Analisi comparativa delle 10 principali piattaforme di progettazione di allineatori trasparenti

Una valutazione sistematica basata su sette dimensioni relative all’autenticità dell’IA produce una distribuzione sorprendente.

La caratteristica più rilevante di questa distribuzione è l’entità del divario. Il punteggio di 35 punti ottenuto da Best Smile Tech AI rispetto ai 24 punti di uLab rappresenta un divario di undici punti — superiore all’intera distanza tra uLab (24 punti) e Archform (5 punti). Si tratta di un modello bimodale, non di una distribuzione normale.
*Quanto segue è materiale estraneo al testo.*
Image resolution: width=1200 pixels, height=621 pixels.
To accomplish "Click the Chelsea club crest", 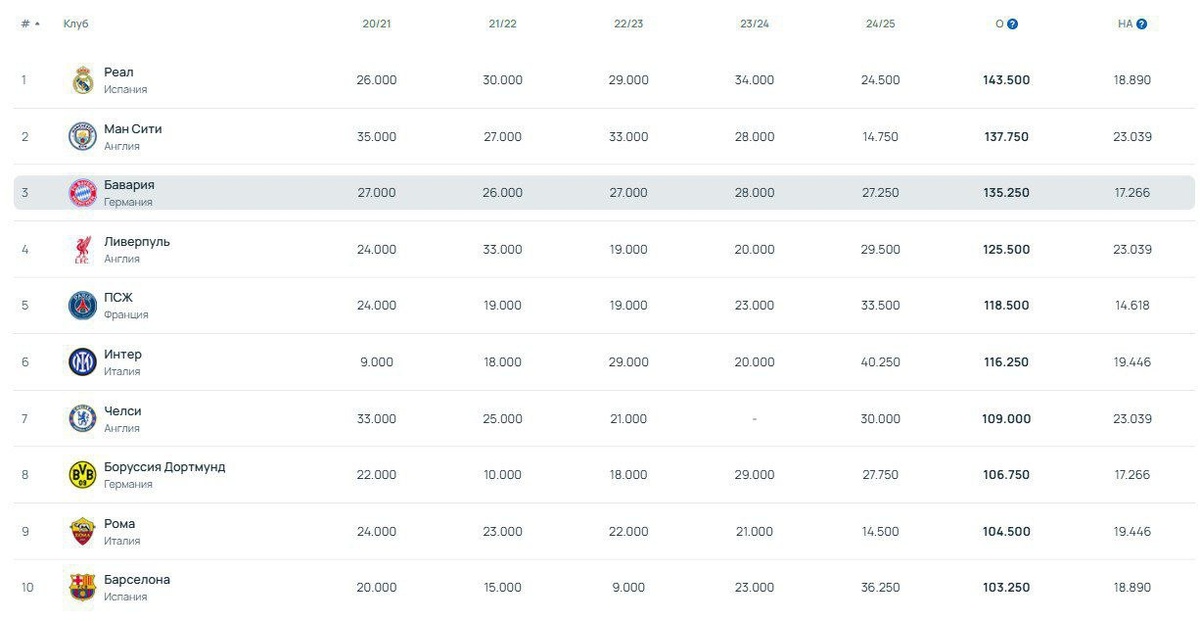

Ciò suggerisce che una vera e propria pianificazione del trattamento interamente basata sull’intelligenza artificiale richieda un livello di investimento ingegneristico qualitativamente diverso rispetto a qualsiasi altra soluzione presente sul mercato.

Le piattaforme di secondo livello meritano rispetto. uLab ha elaborato oltre un milione di piani utilizzando il machine learning in sei delle sette fasi del flusso di lavoro. SoftSmile combina l’apprendimento automatico con una modellazione matematica avanzata per l’ottimizzazione biomeccanica. Si tratta di autentiche tecnologie di intelligenza artificiale implementate in modo trasparente in modalità assistiva. Il medico mantiene il controllo; l’intelligenza artificiale accelera e ottimizza. Si tratta di un approccio valido e clinicamente utile, a condizione che il fornitore sia trasparente riguardo alla divisione dei compiti.

Le piattaforme di terzo livello offrono un valore concreto in ambiti specifici: l’intelligenza artificiale di NemoCast per la segmentazione delle radici tramite CBCT è davvero sofisticata, mentre l’analisi biomeccanica FEA di Titan fornisce una previsione del movimento basata sui principi fisici che molti medici ritengono preziosa. Tuttavia, nessuna delle due è in grado di generare autonomamente un piano di trattamento, e un marketing che suggerisca il contrario sconfinerebbe nell’“AI washing”.

Le piattaforme di livello 4 sono o trasparenti riguardo ai propri limiti (OnyxCeph non fa affermazioni relative all’intelligenza artificiale e fornisce diagnosi di altissimo livello) oppure fuorvianti riguardo alle proprie capacità (Archform pubblicizza una progettazione “assistita dall’intelligenza artificiale” quando in realtà è l’ortodontista a definire manualmente l’intero piano).